Perhaps I am holding them to too high a standard, and the mustard-yellow block is (for example) intended to contain all potential renewable-heat projects with marginal resource costs between £15 and £70/MWh. But in that case, why does the chart distinguish consecutive blocks of transport energy with marginal-resource costs of £20, £35 and £40/MWh (approximately, see the third, fourth and fifth blocks in the graph)? Couldn't they all have been lumped together like the 10% (mustard-yellow) heat block, or the 24% (sixth, salmon-coloured) electricity block?
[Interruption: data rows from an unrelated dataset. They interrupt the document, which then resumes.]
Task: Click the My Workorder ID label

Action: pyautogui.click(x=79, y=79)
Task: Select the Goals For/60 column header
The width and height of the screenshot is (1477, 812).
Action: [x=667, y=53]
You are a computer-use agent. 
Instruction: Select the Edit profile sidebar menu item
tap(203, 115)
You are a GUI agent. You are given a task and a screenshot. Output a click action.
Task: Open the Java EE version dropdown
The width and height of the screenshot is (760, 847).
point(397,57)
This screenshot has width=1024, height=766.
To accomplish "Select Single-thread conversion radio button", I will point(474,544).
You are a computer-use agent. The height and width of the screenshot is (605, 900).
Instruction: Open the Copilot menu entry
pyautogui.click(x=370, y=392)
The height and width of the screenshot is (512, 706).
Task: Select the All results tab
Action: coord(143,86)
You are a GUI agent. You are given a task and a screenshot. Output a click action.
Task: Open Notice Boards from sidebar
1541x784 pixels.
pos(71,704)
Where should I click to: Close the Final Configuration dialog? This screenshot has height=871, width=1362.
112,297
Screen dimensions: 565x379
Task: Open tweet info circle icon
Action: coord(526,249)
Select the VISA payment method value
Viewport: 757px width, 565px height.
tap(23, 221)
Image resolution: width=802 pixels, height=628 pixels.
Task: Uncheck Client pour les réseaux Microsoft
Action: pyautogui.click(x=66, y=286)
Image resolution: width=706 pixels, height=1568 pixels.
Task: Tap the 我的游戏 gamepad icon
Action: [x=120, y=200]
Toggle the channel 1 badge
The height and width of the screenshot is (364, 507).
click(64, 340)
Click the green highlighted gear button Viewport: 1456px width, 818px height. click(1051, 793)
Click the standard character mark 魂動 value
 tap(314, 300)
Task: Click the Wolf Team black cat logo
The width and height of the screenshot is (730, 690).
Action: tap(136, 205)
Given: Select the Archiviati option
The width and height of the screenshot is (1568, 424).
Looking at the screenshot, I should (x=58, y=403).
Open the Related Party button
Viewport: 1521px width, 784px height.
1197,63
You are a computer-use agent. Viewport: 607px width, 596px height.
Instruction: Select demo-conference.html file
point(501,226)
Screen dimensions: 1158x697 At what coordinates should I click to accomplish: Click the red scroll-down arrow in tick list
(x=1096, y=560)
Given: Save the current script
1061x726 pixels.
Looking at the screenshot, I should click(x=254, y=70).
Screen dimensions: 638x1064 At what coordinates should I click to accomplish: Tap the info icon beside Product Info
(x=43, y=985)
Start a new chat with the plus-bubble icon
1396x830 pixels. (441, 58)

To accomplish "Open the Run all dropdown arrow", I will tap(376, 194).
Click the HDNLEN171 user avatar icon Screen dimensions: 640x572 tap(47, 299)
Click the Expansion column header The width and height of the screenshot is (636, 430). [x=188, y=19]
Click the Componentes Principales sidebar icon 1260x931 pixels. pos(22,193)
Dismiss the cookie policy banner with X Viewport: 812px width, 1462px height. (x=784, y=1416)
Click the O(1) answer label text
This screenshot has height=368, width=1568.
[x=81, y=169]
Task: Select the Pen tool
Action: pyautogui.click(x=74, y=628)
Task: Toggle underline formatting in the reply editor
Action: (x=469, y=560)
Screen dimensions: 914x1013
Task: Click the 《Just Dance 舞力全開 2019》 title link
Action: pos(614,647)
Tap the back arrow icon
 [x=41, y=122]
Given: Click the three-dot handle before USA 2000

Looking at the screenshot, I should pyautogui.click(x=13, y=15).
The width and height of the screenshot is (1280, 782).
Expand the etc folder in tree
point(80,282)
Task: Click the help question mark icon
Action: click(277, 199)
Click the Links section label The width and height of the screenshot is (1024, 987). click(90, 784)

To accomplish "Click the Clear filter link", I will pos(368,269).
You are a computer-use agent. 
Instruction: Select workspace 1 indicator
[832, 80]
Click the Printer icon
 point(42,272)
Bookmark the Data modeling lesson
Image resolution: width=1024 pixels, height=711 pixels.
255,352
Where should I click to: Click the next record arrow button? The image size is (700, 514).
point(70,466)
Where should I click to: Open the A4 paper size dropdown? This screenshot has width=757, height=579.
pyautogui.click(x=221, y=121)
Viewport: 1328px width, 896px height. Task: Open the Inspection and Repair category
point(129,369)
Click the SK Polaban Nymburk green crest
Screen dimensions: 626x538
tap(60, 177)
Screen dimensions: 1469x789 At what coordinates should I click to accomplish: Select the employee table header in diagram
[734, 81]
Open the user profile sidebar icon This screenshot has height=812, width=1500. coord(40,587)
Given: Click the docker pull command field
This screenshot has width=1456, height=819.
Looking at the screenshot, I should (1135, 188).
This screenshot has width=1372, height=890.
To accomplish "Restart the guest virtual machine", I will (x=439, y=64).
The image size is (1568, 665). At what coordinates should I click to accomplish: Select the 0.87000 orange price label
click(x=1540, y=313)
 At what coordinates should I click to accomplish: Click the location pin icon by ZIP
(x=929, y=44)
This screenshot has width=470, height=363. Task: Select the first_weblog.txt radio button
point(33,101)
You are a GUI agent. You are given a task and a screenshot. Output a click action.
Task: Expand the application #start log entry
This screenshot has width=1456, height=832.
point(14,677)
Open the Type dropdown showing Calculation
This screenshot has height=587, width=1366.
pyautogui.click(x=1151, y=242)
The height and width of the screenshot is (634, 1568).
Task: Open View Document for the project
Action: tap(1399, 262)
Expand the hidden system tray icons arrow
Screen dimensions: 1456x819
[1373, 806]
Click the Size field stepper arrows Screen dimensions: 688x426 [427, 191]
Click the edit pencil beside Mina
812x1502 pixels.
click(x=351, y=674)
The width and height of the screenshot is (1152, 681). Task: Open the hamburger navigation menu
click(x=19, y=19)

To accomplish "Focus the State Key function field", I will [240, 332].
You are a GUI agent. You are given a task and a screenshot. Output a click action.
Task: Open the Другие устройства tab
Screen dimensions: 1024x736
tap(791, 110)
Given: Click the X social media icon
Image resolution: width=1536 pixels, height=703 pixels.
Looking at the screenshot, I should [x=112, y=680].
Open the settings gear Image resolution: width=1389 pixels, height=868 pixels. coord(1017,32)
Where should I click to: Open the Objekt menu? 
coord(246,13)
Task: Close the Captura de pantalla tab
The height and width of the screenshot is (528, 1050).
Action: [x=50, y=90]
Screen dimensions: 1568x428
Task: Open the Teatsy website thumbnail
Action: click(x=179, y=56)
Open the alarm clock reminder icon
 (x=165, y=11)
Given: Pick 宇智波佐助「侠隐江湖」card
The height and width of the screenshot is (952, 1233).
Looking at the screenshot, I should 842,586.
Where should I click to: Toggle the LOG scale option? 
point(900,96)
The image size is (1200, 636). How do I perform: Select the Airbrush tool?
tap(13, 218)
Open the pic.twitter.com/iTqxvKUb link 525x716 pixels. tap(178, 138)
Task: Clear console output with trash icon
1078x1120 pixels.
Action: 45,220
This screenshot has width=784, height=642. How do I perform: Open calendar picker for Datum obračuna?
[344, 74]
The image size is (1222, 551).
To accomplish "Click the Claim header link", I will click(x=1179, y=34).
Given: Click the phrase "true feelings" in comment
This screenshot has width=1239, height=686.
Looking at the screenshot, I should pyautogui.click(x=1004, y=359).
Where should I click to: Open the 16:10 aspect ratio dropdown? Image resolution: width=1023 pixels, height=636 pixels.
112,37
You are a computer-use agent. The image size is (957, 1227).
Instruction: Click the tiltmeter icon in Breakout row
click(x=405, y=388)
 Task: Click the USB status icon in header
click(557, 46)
And doesn't this contradict Government policy on support mechanisms, which tries to tailor the support-level to ensure that projects all get only just enough to make them viable (projects of each technology being consistent in cost and the Government's knowledge perfect).
As for the details:
It seems that 5.6% of our heat can be delivered by renewable energy at lower cost than conventional heating fuels. With such advantageous economics, it is somewhat disappointing that renewable heat currently contributes under 1%, and most of that has been supported by grants and other incentives. Clearly, large numbers of us just like burning our money (maybe the Government think that would be a cheap way to keep warm too).
It also seems that we can achieve 8.4% renewable heat and 12% renewable transport at lower cost than we can deliver any renewable electricity. Doesn't this make the earlier decision to focus primarily on renewable electricity seem not just blinkered, but downright perverse? Even now, the Government is fighting shy of going beyond 10% renewable transport and engaging in dodgy European re-definitions to achieve even that, when their figures suggest that they should be cruising to 12%.
The reform of the Renewables Obligation to introduce banded support for different technologies only a few months ago was predicated on the assumption that different technologies had different resource costs. That was within an overall target of 20% renewables as a proportion of electricity generation. But according to this graph, we can deliver upto 24% renewable electricity of various types at one monolithic resource-cost. And that resource-cost is significantly higher than the buy-out price in the RO plus other green benefits such as the CCL, which determine the cost to society of supporting renewable electricity. So, according to this graph, they should expect no further increase in the contribution from all technologies awarded a single or partial ROC per MWh, as this would appear to be insufficient to cover the projects' costs. Knocking most of the mature technologies, and the vast majority of current production, out of the equation makes 24% look truly ambitious. Or alternatively, if this includes projects with lower resource costs, truly wasteful (by the Government's logic).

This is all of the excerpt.